Records for this task:
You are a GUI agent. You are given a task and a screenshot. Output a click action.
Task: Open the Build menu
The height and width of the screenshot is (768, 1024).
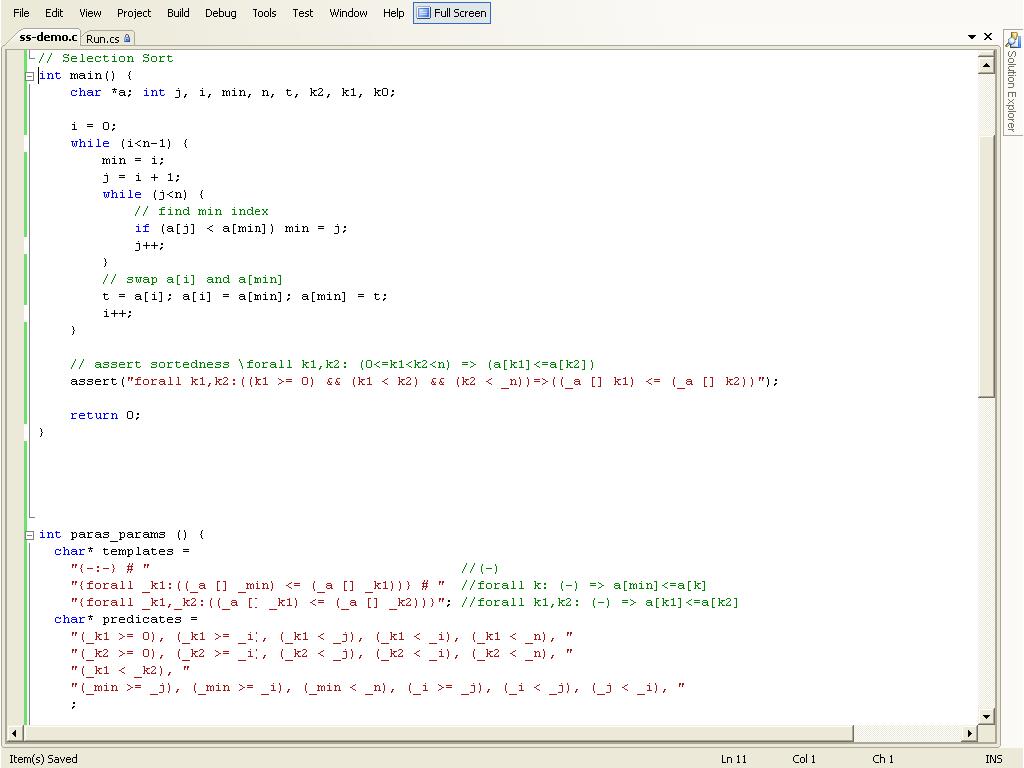click(178, 13)
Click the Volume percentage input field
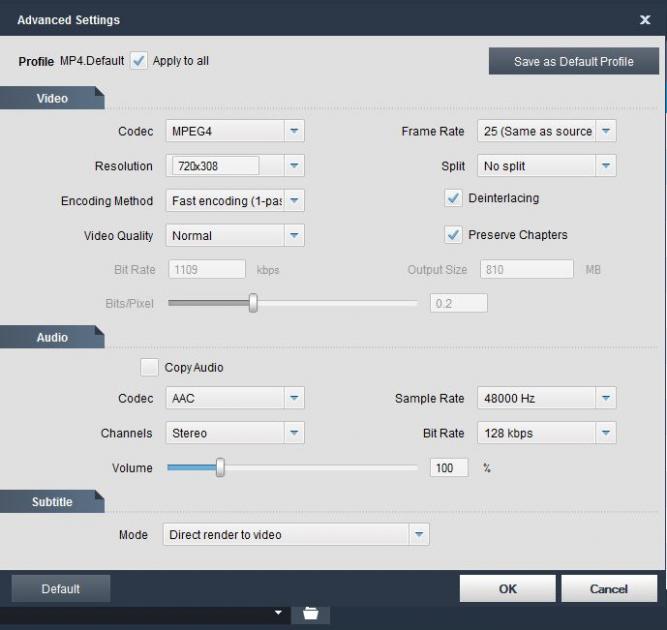The width and height of the screenshot is (667, 630). click(x=449, y=468)
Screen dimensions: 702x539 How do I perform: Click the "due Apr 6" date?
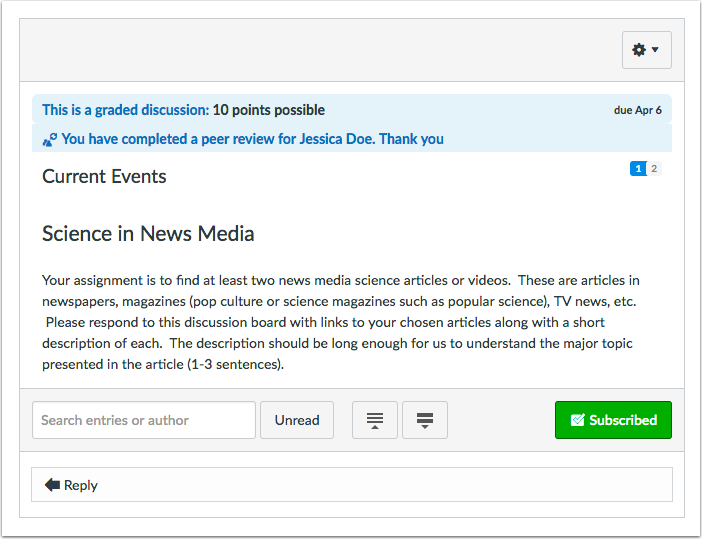[x=637, y=110]
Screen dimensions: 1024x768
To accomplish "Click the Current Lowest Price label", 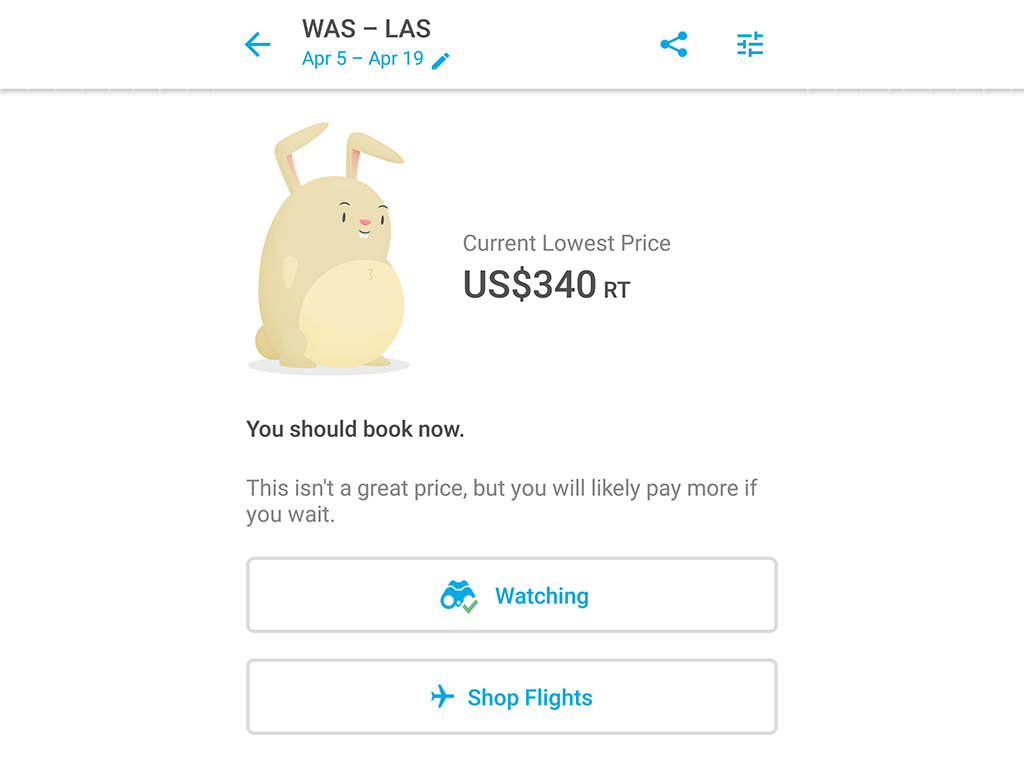I will (x=567, y=243).
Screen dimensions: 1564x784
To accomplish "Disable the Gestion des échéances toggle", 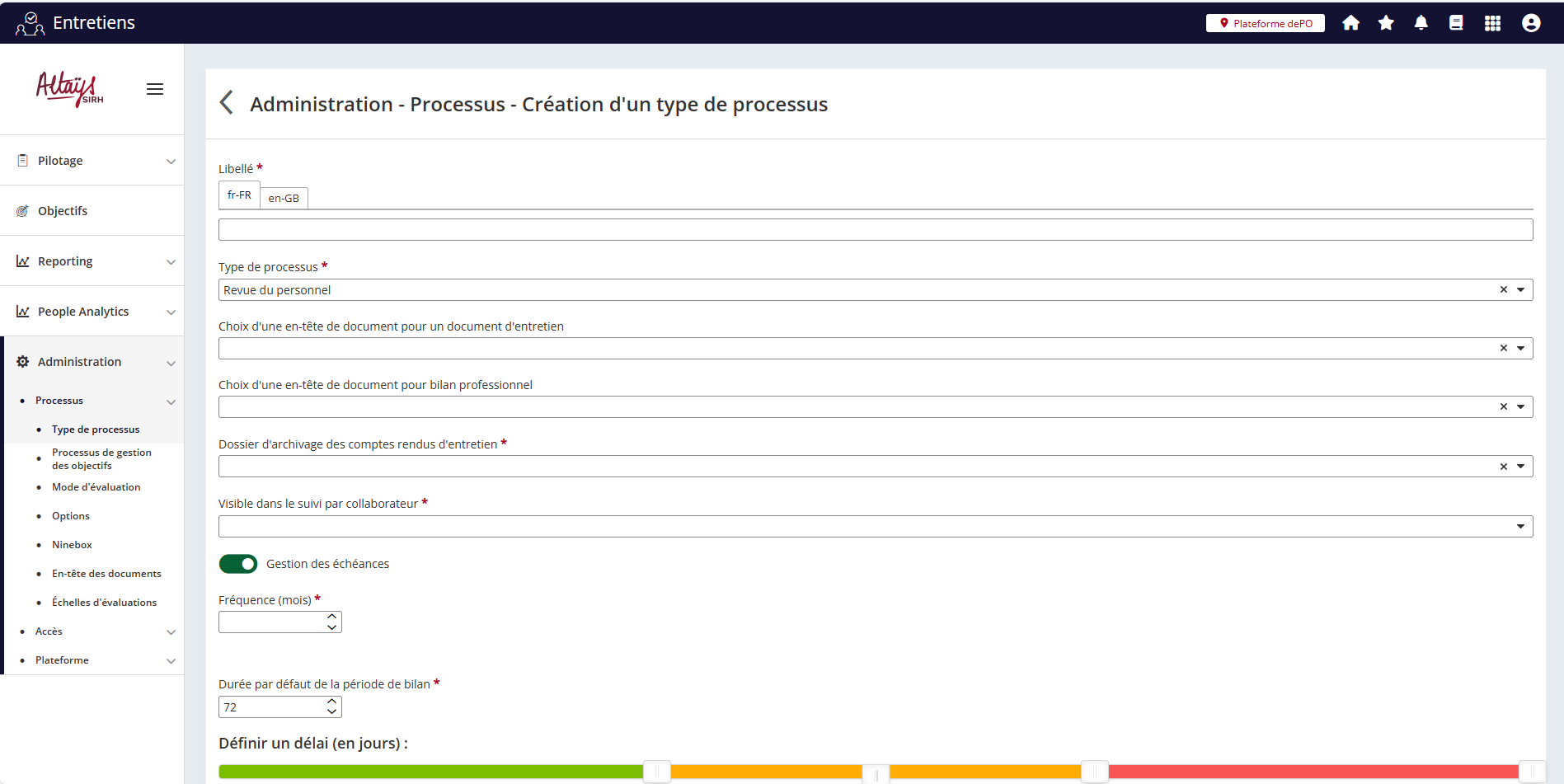I will click(x=238, y=564).
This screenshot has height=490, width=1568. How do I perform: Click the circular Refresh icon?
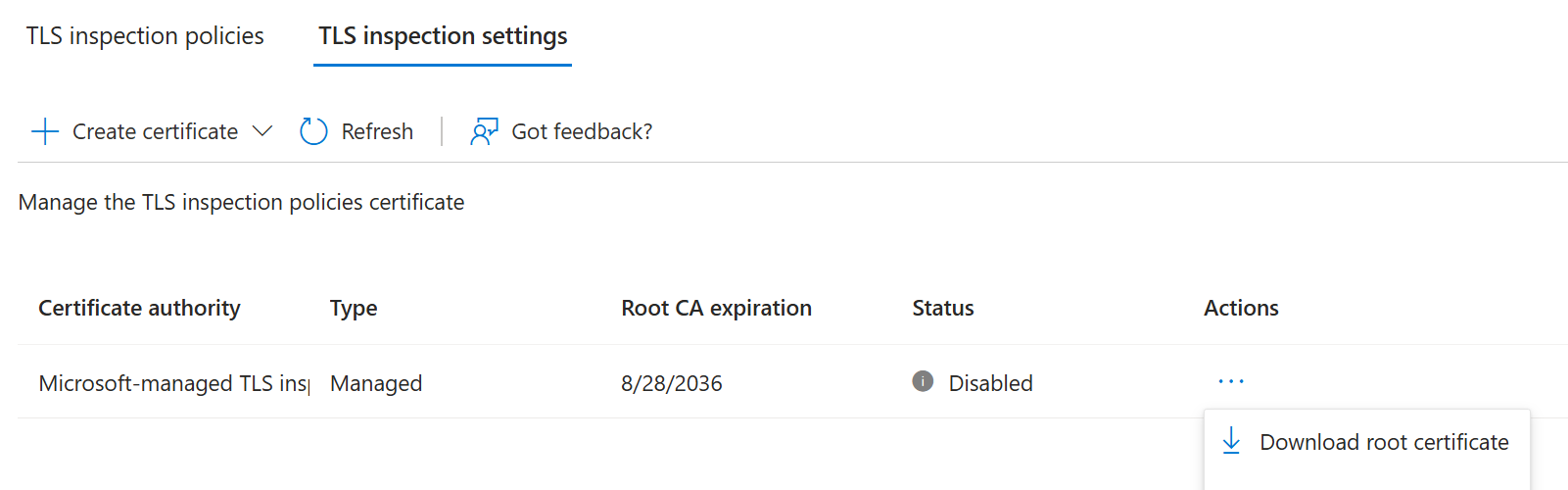(313, 131)
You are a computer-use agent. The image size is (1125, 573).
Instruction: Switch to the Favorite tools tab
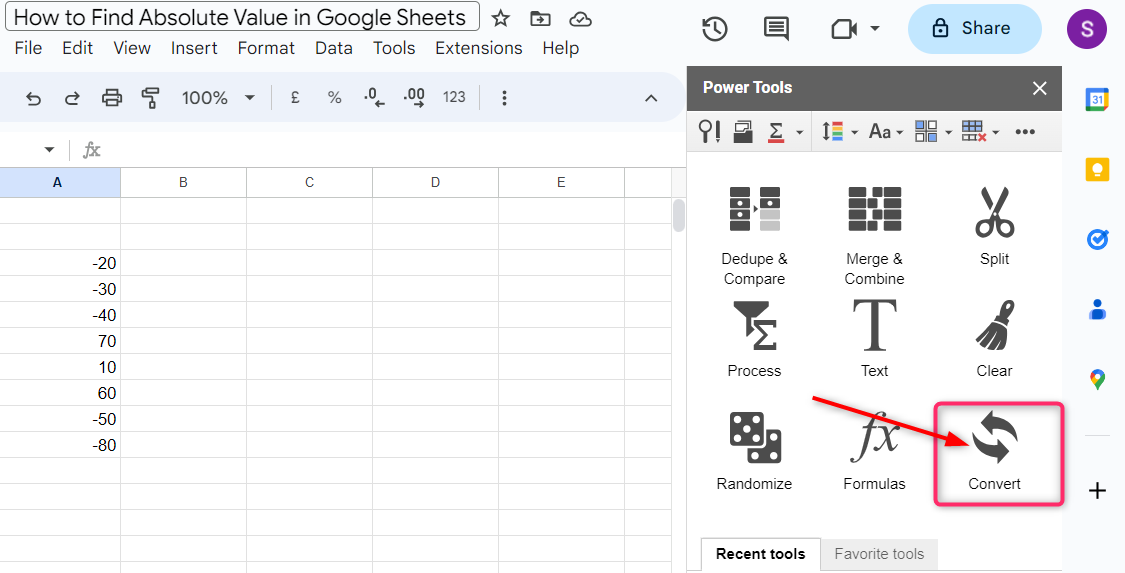point(879,554)
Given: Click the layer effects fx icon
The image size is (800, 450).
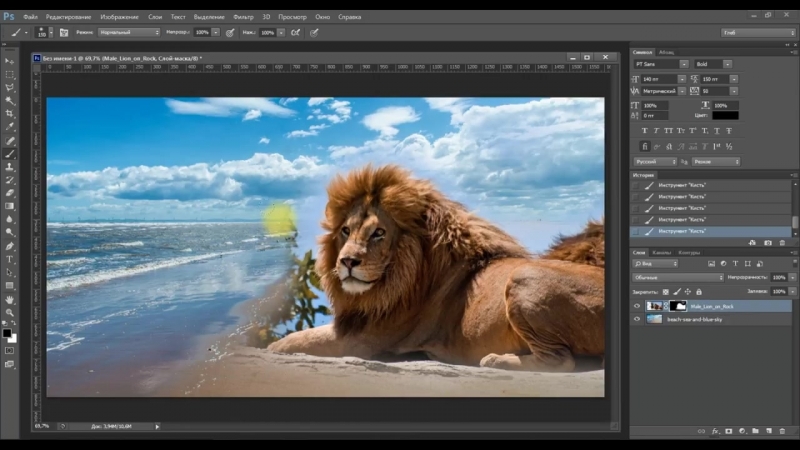Looking at the screenshot, I should pos(715,431).
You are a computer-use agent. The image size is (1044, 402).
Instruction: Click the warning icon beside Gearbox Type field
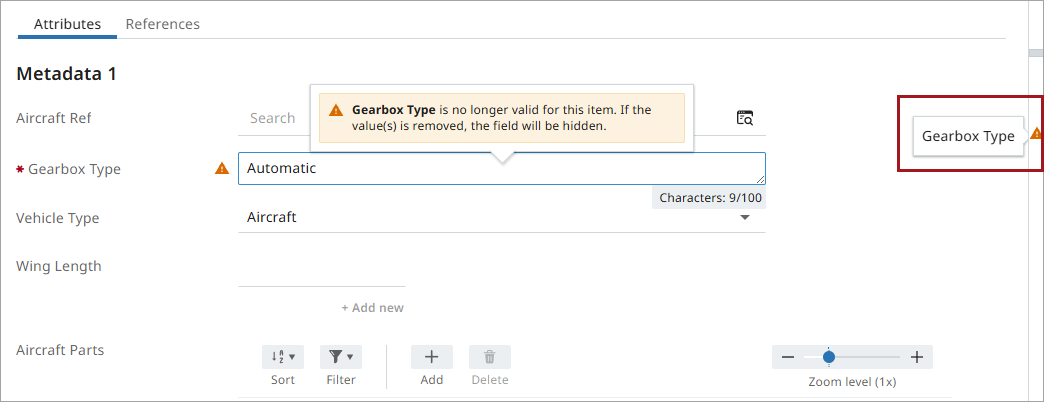222,169
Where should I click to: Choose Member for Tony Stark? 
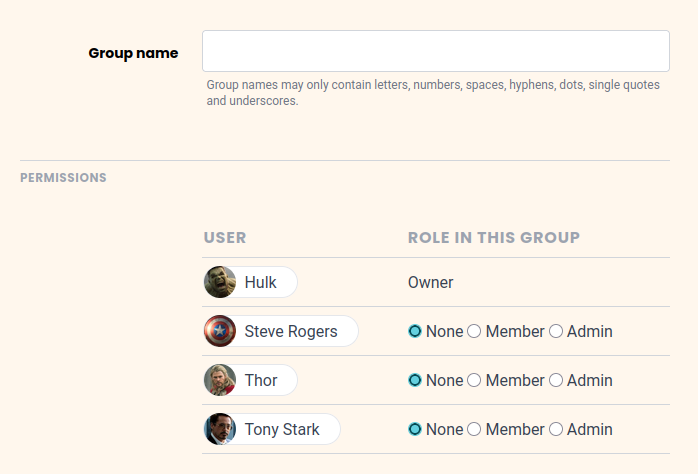pos(475,429)
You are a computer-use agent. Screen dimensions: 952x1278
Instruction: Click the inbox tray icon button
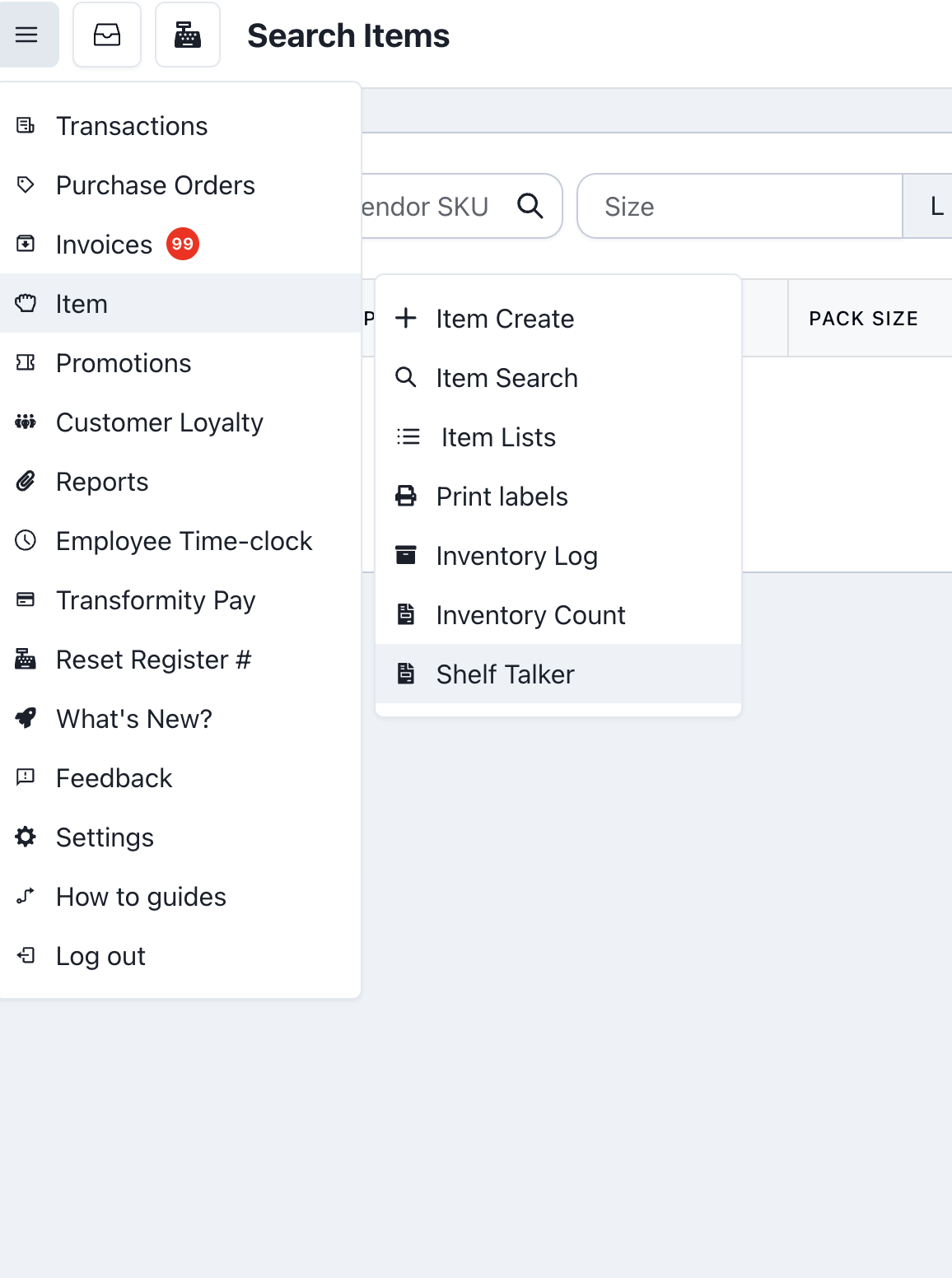pyautogui.click(x=107, y=35)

Task instructions:
Tally up how many lines in the preceding listing contain the word "computer". Give nothing but the number.

Answer box:
3